27/05/2012 07h30 – Atualizado em 27/05/2012 07h30
Fonte: Revista Galileu
Durante o dia Carlos Bueno é engenheiro do Facebook e trabalha para incrementar o software da maior rede social do mundo. À noite, ele se torna autor de livros infantis. O primeiro livro de Bueno, Lauren Ipsum, é um conto de fadas que pretende introduzir crianças – de 5 a 12 anos – aos conceitos da ciência da computação.
Para explicar uma linguagem tão complexa às crianças ele não usa os habituais códigos, mas sim metáforas. Em uma cena a personagem que dá nome ao livro, Lauren Ipsum, ensina uma tartaruga mecânica a desenhar um círculo perfeito através de instruções simples em forma de poema. “Eu queria escrever um livro, mas não explicando como se programa, mas como pensar como um programador”, explicou o autor.
A história foi ilustrada pela mulher de Bueno, Ytaelena Lopez. O engenheiro, que testou sua obra com os sobrinhos enquanto escrevia, disse que a programação deveria fazer parte da educação de todos. “O primeiro passo para controlar sua vida no mundo moderno é entender os computadores.”
O livro é apenas uma parte de um movimento muito maior que pretende ensinar os conhecimentos da programação a crianças. No MIT (Instituto de Tecnologia de Massachusetts) pesquisadores construíram uma plataforma de programação chamada Scratch, que tem como público alvo crianças de até oito anos. Isso deu origem a uma plataforma criada pelo Google chamada App Inventor, que possui muitas das mesmas ferramentas desenvolvidas nos aplicativos do Android.
Enquanto isso, uma iniciativa chamada Codecademy está oferecendo aulas de programação na internet num esforço de transformar todos nós em programadores. Em janeiro quando foi anunciado o curso “Code Year”, mais de 445 mil pessoas se comprometeram a aprender a codificar em 2012, incluindo o prefeito de Nova York, Michael Bloomberg.
Mas é claro que nem todo mundo está animado com essa ideia. Na semana passada, Jeff Atwood, co-fundador do site de perguntas e respostas StackExchange, criticou o movimento de alfabetização do código com um post intitulado “Por favor, não aprenda o código”.
“Se o prefeito da cidade de Nova York realmente precisa aprender códigos de programação para fazer seu trabalho, algo está profundamente, terrivelmente, horrivelmente errado com os políticos do estado de Nova York”, escreveu Atwood no post. “Eu adoro programação. E acredito que ela seja importante. No contexto certo, para algumas pessoas. Mas são muitas habilidades. Eu não gostaria que todos aprendessem programação, mais do que eu gostaria que todos aprendessem sobre encanamentos.”
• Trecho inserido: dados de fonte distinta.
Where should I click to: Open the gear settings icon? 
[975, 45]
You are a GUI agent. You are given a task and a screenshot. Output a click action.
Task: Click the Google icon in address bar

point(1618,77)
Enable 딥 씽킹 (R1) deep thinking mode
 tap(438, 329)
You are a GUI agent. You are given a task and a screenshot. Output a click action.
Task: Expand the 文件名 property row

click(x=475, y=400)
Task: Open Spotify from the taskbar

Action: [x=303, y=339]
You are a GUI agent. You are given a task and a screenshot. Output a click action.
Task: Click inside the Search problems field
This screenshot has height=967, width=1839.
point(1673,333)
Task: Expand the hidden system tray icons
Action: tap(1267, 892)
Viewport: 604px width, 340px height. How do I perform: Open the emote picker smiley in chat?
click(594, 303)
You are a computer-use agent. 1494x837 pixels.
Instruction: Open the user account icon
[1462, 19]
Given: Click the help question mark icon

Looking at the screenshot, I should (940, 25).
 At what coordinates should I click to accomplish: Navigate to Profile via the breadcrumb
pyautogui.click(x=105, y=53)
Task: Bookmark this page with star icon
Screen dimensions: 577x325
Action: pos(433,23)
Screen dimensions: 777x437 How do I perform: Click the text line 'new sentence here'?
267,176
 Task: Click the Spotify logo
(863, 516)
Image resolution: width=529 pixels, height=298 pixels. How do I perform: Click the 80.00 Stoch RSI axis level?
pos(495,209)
Mas Carlos Bueno considera que a programação é “uma habilidade amplamente aplicável.” “Mesmo se você não está no computador pode usar as habilidades de programação para resolver problemas.” O livro Lauren Ipsum, não tem nenhum código de computador, mas procura aflorar as ideias por trás da programação de computadores.
Mark Surman, diretor executivo da Fundação Mozilla, diz que, embora algumas crianças não se identifiquem com a ciência da computação, devemos pelo menos apresentá-la a elas. “Se quisermos que as crianças se tornem produtoras e não consumidoras (nosso objetivo), essa é uma idade crítica.”
Ainda é cedo para afirmar que esse movimento está criando uma geração de programadores. Mas de acordo com o Ladies Learning Code (Garotas Aprendendo a Programar, fundado por Heather Payne), Lauren Ipsum já está ajudando e incentivando meninas a aprender programação. Ainda de acordo com Payne, muitas garotas estão se interessando por informática, mas precisam de orientação.
O que você acha? Concorda que crianças aprendam a programar?